Work task
Restate word for word the entries below, starting with the line with "Instruction: Click the project" and continuing through the line with "The height and width of the screenshot is (525, 870).". Include both of those lines and no others.
+ + + + + + +
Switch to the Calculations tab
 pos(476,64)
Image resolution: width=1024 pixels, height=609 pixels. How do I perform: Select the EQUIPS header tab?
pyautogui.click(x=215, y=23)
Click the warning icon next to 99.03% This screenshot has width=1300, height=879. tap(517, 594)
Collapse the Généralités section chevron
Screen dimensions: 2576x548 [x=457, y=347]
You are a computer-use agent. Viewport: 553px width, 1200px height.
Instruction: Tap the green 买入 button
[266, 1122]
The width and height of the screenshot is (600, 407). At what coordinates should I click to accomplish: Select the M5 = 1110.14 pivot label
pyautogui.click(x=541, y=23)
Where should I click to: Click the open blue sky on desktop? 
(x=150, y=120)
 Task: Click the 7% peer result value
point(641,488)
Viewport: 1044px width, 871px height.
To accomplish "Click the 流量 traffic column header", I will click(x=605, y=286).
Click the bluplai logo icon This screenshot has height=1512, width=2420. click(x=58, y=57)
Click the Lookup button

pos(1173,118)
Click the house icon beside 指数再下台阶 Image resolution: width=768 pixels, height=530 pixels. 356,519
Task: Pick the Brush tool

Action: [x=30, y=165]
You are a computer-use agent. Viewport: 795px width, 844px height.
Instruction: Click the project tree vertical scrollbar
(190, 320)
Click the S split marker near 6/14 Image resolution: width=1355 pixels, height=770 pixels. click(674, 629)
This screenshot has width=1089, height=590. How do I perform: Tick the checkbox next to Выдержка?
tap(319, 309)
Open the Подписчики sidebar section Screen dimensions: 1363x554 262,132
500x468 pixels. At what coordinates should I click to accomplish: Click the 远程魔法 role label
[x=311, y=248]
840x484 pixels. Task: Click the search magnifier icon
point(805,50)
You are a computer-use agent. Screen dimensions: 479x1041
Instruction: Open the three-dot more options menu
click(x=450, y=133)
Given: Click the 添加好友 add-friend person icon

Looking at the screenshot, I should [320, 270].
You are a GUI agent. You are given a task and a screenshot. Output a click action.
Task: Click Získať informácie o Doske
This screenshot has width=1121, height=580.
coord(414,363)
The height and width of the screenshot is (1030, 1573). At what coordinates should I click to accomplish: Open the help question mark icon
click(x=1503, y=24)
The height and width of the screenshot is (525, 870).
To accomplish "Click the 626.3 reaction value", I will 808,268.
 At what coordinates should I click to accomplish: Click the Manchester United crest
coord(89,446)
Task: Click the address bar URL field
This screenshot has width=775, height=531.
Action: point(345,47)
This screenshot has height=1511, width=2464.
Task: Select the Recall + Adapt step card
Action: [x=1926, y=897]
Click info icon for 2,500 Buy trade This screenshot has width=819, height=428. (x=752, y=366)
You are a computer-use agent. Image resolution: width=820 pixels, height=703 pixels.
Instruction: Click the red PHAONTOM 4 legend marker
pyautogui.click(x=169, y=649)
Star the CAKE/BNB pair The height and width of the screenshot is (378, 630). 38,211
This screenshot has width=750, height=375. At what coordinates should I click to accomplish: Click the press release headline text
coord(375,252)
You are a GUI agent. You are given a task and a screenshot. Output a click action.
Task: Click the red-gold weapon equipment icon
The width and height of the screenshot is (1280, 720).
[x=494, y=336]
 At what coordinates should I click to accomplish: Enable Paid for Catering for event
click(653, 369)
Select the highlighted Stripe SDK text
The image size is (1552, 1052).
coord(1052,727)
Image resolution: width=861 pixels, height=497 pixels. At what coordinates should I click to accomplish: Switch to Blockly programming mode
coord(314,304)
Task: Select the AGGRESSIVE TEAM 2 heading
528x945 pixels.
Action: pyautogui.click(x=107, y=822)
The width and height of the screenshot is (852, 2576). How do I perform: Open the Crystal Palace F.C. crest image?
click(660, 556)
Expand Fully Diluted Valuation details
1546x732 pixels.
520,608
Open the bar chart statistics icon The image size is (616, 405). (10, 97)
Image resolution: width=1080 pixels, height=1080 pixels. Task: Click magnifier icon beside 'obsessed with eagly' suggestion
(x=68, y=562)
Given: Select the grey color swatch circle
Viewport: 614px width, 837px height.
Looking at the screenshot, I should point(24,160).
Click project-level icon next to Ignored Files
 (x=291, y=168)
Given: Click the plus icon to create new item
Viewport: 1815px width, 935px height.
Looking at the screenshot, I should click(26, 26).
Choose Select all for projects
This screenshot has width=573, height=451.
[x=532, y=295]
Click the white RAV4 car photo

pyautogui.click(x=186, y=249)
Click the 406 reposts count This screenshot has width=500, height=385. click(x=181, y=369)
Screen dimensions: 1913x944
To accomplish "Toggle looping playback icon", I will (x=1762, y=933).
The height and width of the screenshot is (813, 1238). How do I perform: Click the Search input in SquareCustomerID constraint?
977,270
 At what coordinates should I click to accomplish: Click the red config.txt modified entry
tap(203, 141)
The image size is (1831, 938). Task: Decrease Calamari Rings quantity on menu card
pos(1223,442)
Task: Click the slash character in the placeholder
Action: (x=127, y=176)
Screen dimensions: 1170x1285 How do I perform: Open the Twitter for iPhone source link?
+ + + + + + +
Answer to the problem
Instruction: Click the project tree vertical scrollbar
(190, 320)
Click the S split marker near 6/14 Image resolution: width=1355 pixels, height=770 pixels. click(674, 629)
This screenshot has width=1089, height=590. How do I perform: Tick the checkbox next to Выдержка?
tap(319, 309)
Open the Подписчики sidebar section Screen dimensions: 1363x554 262,132
500x468 pixels. At what coordinates should I click to accomplish: Click the 远程魔法 role label
[x=311, y=248]
840x484 pixels. Task: Click the search magnifier icon
point(805,50)
You are a computer-use agent. Screen dimensions: 479x1041
Instruction: Open the three-dot more options menu
click(x=450, y=133)
Given: Click the 添加好友 add-friend person icon

Looking at the screenshot, I should [320, 270].
You are a GUI agent. You are given a task and a screenshot. Output a click action.
Task: Click Získať informácie o Doske
This screenshot has width=1121, height=580.
coord(414,363)
The height and width of the screenshot is (1030, 1573). At what coordinates should I click to accomplish: Open the help question mark icon
click(x=1503, y=24)
The height and width of the screenshot is (525, 870).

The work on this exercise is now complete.